By 1831 Blackwattle Swamp, was rapidly becoming a small town and in 1832 the area opposite Ultimo House and adjacent to Blackwattle Swamp Brook – an area of water in which people could still swim sometimes with fatal results – was sold for villa residences with water frontage that would enable access by boat to Darling Harbour. Impressive buildings like Lyndhurst and Strathmore were immediately erected overlooking the bay with identifying marks relying on points like the highwater mark of the waters of Blackwattle Bay.
From 1842, water and sewerage had become the responsibility of municipal governments, and complaints about the industrial activities began to emerge. When Glebe municipality was established in 1859 the need for culverts and other structures along and across the creek and around the Bay was apparent but evidently costly. Private activity was permitted. In 1857 the Pyrmont Bridge Company constructed a toll bridge that linked Pyrmont to Glebe Island. To do this, an embankment (with water on both sides) was built across the swamp to give road access from Glebe to Pyrmont, and to enable an abattoir – and, by 1860, boiling-down works – on Glebe Island. At the same time in 1857 the first Sydney sewerage system was being constructed. The Blackwattle Bay stormwater system, still in existence underground and of major heritage importance, was one of the five original combined sewers that were responsible for greatly improving public health. Stormwater and sewerage were diverted from the streets and carried by the sewer into the Harbour.
By the 1870s Sydney’s water shortages and growing public health problems attested to the gross inadequacy of existing arrangements. The Glebe Council was not only involved with this but was also struggling with the frequent overflowing in times of heavy rain of the reservoirs on the upper stream.
Plans were debated that eventually led to the ‘reclamation’ of the Swamp between 1876 and 1880 by infilling with silt and the construction of more sea walls and in 1885 the resulting Wentworth Park, attractively designed with trees and lakes, was dedicated for public recreation although it had been in use as such since 1882 with cricket, rugby, soccer and brass bands performing. In 1893 it was transferred to Glebe municipality. In 1932 Greyhound racing was added to the mix.
Meanwhile on the Glebe side the land of the big houses like Strathmore were being subdivided and streets of smaller houses constructed that overlooked the bay.
The introduction of the Bondi Ocean Outfall Sewer (BOOS) in 1889 diverted sewer flow to the ocean and eventually led to the drains being used predominantly for stormwater, hence further improving public health.

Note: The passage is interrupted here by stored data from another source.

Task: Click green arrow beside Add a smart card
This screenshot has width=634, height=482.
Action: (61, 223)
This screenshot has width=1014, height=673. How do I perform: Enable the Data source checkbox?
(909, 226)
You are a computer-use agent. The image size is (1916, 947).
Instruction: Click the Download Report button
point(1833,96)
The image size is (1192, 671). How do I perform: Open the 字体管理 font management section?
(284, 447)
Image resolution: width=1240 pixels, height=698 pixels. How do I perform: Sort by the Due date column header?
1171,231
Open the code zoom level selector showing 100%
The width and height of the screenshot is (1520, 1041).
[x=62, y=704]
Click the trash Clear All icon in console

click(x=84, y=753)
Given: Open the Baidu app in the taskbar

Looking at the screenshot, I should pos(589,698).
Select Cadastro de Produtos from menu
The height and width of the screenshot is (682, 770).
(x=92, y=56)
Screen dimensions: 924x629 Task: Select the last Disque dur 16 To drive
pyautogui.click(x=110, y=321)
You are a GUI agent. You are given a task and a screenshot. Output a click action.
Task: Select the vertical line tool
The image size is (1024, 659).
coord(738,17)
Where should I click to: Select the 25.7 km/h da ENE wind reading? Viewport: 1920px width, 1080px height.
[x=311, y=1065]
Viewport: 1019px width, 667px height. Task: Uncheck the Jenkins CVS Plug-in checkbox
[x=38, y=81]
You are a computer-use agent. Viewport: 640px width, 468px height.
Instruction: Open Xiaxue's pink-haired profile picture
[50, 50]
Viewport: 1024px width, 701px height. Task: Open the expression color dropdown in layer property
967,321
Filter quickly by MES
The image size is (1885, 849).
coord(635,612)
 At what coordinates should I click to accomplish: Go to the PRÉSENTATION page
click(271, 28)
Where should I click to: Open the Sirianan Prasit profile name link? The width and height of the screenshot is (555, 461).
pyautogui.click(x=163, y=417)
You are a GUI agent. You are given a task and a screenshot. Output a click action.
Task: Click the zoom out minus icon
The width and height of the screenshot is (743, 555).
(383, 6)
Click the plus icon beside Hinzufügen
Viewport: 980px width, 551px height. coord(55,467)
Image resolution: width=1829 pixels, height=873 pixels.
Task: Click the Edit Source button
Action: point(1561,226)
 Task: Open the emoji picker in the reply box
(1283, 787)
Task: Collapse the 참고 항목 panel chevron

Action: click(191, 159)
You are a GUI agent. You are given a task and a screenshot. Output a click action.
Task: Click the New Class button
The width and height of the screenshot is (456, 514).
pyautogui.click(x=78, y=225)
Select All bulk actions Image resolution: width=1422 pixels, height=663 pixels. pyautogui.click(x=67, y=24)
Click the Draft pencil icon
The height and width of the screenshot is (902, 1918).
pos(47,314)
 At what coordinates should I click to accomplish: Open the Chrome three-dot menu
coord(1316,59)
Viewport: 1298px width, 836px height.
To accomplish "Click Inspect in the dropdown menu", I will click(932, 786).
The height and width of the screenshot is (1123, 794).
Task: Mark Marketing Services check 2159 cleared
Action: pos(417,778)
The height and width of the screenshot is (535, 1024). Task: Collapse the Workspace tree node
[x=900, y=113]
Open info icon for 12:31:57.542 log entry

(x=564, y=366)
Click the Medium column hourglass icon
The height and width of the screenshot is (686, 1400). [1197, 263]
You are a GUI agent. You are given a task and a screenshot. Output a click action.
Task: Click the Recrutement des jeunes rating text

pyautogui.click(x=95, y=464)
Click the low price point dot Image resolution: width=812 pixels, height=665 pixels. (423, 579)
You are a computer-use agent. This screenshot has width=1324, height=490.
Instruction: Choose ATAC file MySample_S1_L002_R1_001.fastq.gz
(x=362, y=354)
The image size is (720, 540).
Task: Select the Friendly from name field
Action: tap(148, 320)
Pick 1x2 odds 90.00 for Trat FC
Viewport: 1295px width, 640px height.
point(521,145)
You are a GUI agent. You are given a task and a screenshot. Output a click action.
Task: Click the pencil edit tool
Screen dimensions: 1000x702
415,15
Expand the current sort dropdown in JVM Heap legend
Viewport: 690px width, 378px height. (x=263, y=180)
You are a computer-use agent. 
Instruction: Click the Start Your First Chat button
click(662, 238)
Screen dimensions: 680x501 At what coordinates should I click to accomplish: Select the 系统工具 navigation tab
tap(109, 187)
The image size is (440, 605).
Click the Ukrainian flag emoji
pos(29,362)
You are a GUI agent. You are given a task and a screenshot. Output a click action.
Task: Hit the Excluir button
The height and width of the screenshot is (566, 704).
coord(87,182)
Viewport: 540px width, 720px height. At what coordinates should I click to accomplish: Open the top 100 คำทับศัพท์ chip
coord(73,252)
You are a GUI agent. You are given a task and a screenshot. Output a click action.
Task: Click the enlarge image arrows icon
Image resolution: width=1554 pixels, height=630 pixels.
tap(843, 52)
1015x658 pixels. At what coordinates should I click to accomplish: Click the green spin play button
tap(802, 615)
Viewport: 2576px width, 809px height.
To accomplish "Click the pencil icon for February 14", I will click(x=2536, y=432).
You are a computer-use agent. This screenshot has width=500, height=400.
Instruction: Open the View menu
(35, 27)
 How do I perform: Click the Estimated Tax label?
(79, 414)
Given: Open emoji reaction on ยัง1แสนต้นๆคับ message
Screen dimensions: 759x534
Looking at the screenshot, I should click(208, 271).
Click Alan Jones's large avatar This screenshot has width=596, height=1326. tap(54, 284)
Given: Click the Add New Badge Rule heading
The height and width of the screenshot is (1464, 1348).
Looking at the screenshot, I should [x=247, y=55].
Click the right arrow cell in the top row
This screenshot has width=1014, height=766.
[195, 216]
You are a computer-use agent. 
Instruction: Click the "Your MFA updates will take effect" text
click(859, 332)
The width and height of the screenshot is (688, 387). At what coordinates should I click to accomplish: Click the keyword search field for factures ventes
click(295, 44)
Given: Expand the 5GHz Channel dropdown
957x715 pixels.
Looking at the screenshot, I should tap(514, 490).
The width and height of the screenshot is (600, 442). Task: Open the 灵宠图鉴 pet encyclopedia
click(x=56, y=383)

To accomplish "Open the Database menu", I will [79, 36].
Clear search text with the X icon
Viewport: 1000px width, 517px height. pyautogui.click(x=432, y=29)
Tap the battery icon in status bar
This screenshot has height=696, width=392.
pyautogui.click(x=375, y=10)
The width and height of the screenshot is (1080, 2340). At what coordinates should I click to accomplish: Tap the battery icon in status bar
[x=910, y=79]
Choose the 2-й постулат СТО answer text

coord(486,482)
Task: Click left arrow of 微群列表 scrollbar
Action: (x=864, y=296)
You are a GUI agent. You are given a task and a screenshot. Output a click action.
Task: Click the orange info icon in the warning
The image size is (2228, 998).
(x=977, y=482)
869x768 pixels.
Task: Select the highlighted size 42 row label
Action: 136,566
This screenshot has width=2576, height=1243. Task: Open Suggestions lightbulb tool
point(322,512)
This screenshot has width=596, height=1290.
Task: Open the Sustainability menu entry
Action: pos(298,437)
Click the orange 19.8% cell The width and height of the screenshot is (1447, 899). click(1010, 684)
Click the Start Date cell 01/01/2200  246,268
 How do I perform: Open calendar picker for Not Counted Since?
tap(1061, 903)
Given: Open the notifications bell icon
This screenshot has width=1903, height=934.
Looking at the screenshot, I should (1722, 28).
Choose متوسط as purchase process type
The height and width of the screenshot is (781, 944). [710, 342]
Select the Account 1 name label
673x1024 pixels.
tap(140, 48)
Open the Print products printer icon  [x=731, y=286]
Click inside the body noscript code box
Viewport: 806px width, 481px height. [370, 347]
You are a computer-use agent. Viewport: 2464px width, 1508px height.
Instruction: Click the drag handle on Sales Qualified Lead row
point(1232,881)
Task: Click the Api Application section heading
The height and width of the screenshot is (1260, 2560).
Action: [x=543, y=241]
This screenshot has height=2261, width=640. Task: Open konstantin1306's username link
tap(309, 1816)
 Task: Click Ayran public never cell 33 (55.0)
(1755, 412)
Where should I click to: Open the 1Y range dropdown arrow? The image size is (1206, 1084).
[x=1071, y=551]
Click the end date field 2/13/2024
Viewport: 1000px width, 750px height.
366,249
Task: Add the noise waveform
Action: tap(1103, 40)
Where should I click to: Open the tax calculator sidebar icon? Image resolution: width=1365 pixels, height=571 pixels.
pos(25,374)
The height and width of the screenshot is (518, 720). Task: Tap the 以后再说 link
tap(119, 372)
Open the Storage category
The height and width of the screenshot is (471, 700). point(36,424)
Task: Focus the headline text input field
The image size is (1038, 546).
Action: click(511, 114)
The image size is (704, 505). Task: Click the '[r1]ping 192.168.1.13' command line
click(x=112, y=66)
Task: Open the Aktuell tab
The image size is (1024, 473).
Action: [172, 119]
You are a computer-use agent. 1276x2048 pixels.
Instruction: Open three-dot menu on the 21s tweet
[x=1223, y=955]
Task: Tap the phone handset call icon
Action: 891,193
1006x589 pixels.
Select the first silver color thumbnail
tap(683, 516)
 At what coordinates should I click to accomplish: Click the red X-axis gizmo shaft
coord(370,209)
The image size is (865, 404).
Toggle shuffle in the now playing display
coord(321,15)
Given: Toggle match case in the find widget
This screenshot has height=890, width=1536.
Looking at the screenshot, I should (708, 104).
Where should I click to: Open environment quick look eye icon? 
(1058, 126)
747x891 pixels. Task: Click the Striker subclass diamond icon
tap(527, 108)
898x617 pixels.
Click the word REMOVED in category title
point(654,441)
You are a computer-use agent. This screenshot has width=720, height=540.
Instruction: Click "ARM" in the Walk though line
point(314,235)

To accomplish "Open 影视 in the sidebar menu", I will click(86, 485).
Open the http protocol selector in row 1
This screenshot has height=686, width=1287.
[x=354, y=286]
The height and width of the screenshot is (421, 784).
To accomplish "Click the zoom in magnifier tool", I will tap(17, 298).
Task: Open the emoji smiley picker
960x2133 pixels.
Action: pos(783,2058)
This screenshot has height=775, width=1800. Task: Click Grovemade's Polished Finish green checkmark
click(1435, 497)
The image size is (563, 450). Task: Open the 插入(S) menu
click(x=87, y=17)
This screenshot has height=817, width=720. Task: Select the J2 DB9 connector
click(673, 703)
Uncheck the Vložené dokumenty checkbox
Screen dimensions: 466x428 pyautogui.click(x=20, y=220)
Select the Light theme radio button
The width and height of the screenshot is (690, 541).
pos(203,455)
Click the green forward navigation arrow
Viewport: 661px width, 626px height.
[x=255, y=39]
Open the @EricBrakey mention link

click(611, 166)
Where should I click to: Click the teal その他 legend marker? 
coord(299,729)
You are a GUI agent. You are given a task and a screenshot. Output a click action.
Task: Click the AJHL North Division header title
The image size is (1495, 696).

Throughout the second half of the 19th century, industrial and maritime use of the bay was increasing on both the east and west side. In the 20th century there was more industrial development. In 1903 a new toll bridge with the latest in technical devices (it was one of the first electronically controlled bridges) replaced the original. A railway was also built running on a viaduct through the park, cutting off its northern end. The new shoreline on the harbour side of Bridge Rd saw the erection of several wharves – originally for the offloading of timber, particularly kauri from New Zealand and later from the 1920s for coal. The dilapidated coal bunker that still (barely) remains is unique. The wharves remained in use until the 1980s when Hansons took over some of the land for concrete batching – structures which are now being demolished. A facility for construction materials may now be built on Glebe Island.
In 1949 when it was felt desirable to establish a fish market in Sydney. A site in Pyrmont on the east side of the Bay was selected initially as a public facility but privatised in 1994. The smaller ship repairing and other business were by this time losing business and were shut down leading to the creation of a walk from the head of the bay round to the parks on the Johnstons Creek side.
In 1992 planning for the construction of a new bridge – today called the Anzac Bridge – to replace the 1903 bridge that linked Rozelle to Pyrmont over Blackwattle Bay began and it was opened in 1995.